Jonathan Chapman takes pictures, and now, many of them move. The Minneapolis-based photographer began shooting motion work in 2009, and this year it has brought in about a third of his revenue. “The biggest surprise has been that it’s like having a house you’re content living in, and suddenly you’ve got this whole new room built on it that you never thought would be there,” he says, “and there are a lot of really interesting people hanging out in there.”

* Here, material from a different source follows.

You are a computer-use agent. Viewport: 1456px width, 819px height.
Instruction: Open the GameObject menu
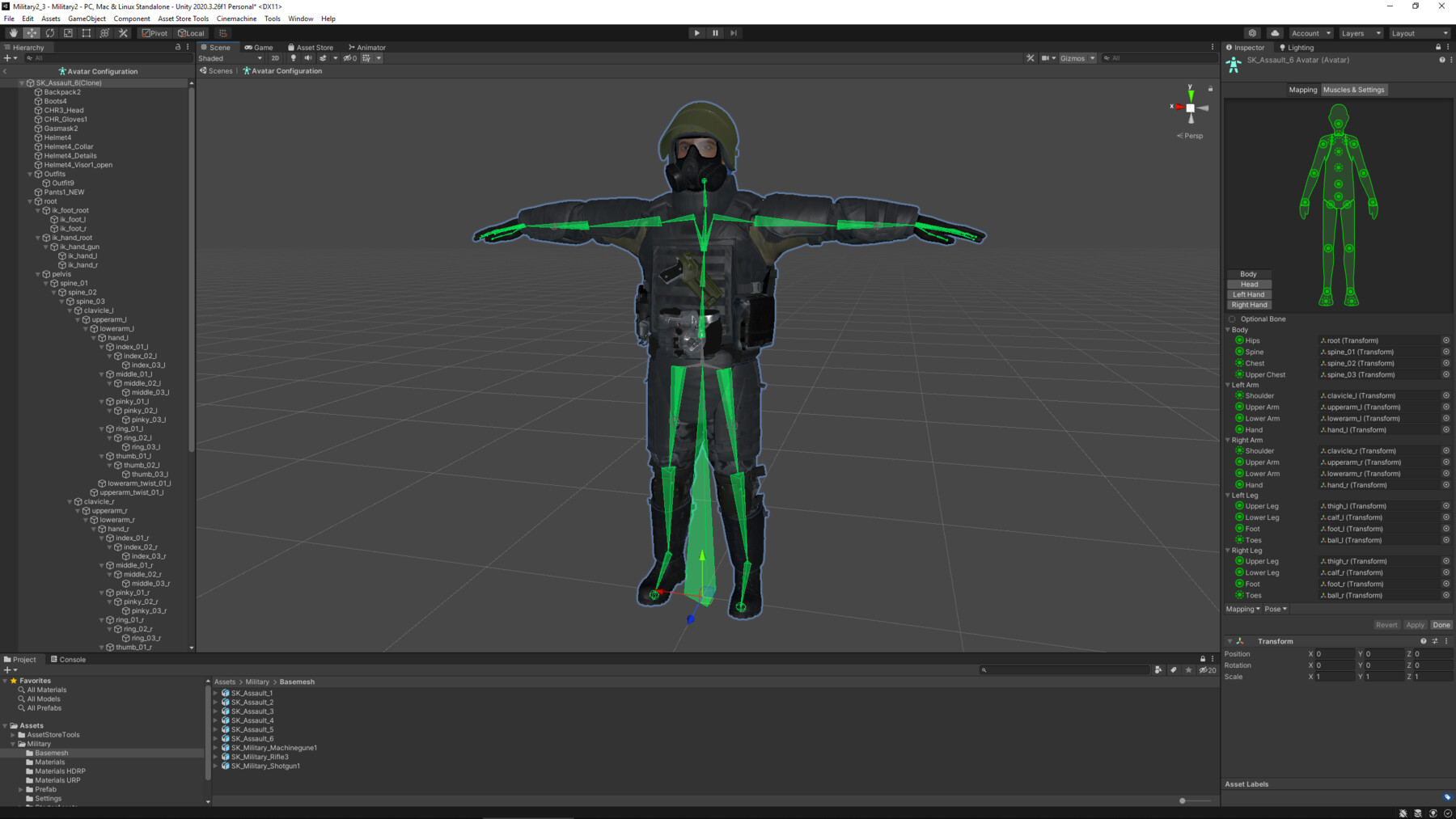(x=87, y=19)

Some of those people include the specialists he hires for motion jobs, like film editors, colorists, field recorders, second camera operators, (DP’s) and even graphic designers. Collaborating – which is more commonplace in the film world than in the still one – is a strategy that has helped him land big projects. Among them: A May 2011 job shooting five 30-second broadcast spots for St. Elizabeth Healthcare, a health system in the Greater Cincinnati area.

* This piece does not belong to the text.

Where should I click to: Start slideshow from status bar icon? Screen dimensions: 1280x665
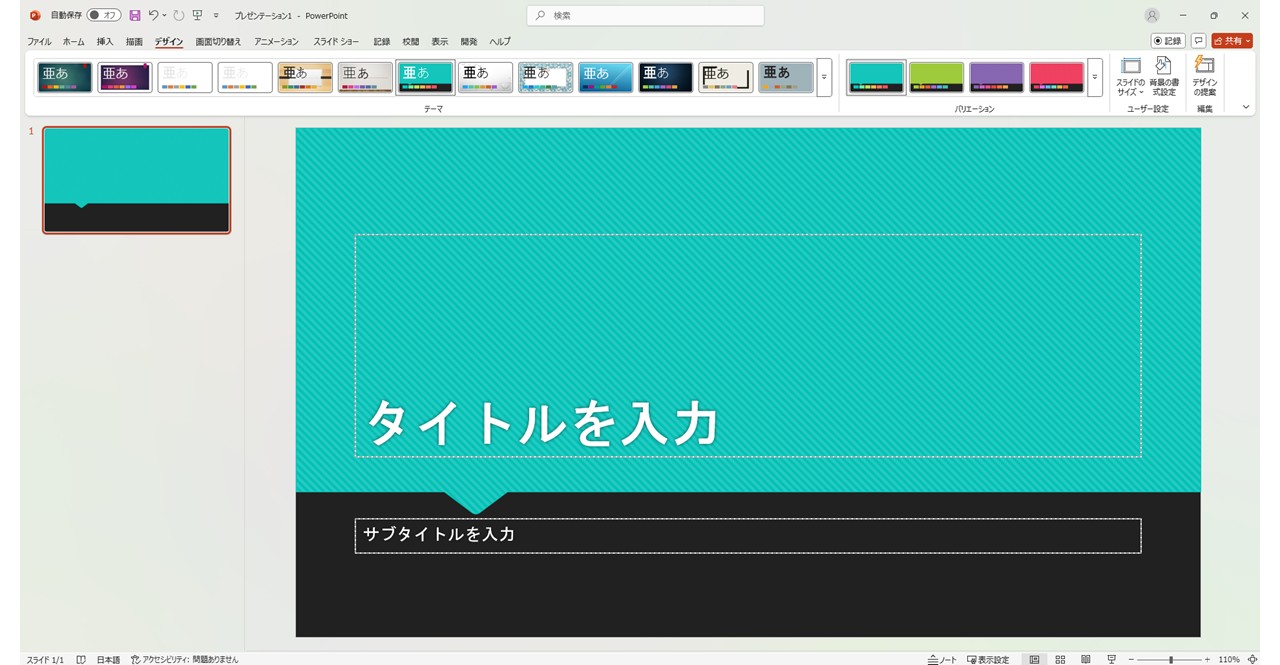[x=1111, y=660]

Under the elegant arrangement, Chapman does what he does well – bringing a still photographer’s sensibility to motion – and other experts cast their own shine. “What’s great in the film world is they don’t expect one person to know it all,” says Chapman, 38. “At the level we want to work at, nobody wants me to be the one editing, and if I was suggesting that I’d edit, I don’t think they’d want to partner with me because they wouldn’t think I would have the well-rounded capabilities to do that.”
Indeed, Chapman’s desire to collaborate gave Todd Lipscomb, senior art director at the Newport, Kentucky-based advertising agency Intrinzic, confidence that the St. Elizabeth Healthcare project would be a success. “The way Jonathan approaches light, humanity, and nature really played a big part in choosing him,” Lipscomb says, “and the phone calls leading up to the decision convinced the larger team of his professionalism and his ability to pull together a team to make it the best shoot possible.”

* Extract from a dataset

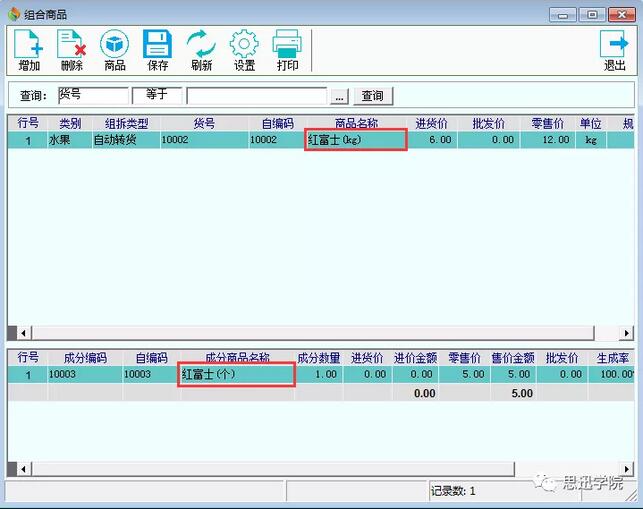Click the 刷新 (Refresh) toolbar icon
643x509 pixels.
(201, 49)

Lipscomb, a client turned friend who had worked with Chapman before on a still shoot and had watched his motion work evolve, credits the shooter with being “a good judge of character and talent” who “surrounds himself with good people.”But winning desirable assignments isn’t the only benefit of working with a team. Shoots flow better, Chapman says, and the collaboration garners referrals. Likewise, colorists and other specialists help Chapman achieve his ultimate goal of having the motion and print work mirror each other. “If you’ve got the visual look [agencies] are after, I think there’s a real excitement that the still and motion campaign can have a similar look whereas before that was not the case,” he says.
Chapman often photographs “real people in their environments” with “a less finessed nature,” he says, and he takes on advertising, corporate, and editorial projects. He has roots in documentary photojournalism, but motion hadn’t been part of his early study. “I had never really thought it would be something that I would have any business getting involved in,” says Chapman, who opened his studio in 2003 after a couple years of assisting has one full time employee, John Fontana. He notes that Fontana has been with him for three years, wears many hats and is often the backbone in terms of coordinating and managing many of the motion "test" projects that have been undertaken over the past two years.With the 2008 introduction of the Canon EOS 5D Mark II Chapman soon began experimenting with the HD DSLR, anticipating that those who knew how to use it would be better positioned for the future.
After a series of test shoots, he made a giant leap into motion in early 2010 when he shot video on the side for McDonald’s while photographing stills for its image library. Chapman shared the final edit with the client three months later, and a year after that McDonald’s purchased the raw video assets. “It was definitely kind of an upsell,” Chapman says. “But more than the money that was made from that was the exposure of putting that out there with that branding on it.”
Though still work remains the backbone of his business, today Chapman is hired to handle projects that combine still and video, as in instances when he’s done work for Sprint, Boeing, and AARP/ UnitedHealthcare. He’s even been tapped to shoot motion only, as he did for St. Elizabeth’s Healthcare and the Minnesota Zoo.
Collaborating, of course, means he shares the profits, but the work has nonetheless been lucrative. “The budgets for the most part for the projects we’ve been involved in have been really solid,” Chapman says. He doesn’t discount his rates just because he’s relatively new to the field. “If the visuals are truly exceptional, which people seem to think they are, you should be at least charging what the market has traditionally allowed for that stuff,” he says.Chapman, who is represented by Paula Gren Representatives, has benefited from word of mouth about his entry into motion, but he’s also promoting his dual offerings on social networks and his newly updated website, jonathanchapman.com. He even sends prospects examples of his video work on an iPad along with his print portfolio.
“I’m enthusiastic and optimistic,” Chapman says, “ and if you were to take all the motion stuff out of the picture in the last couple years, I would still have that excitement, but it would not be quite as bright of a flame.”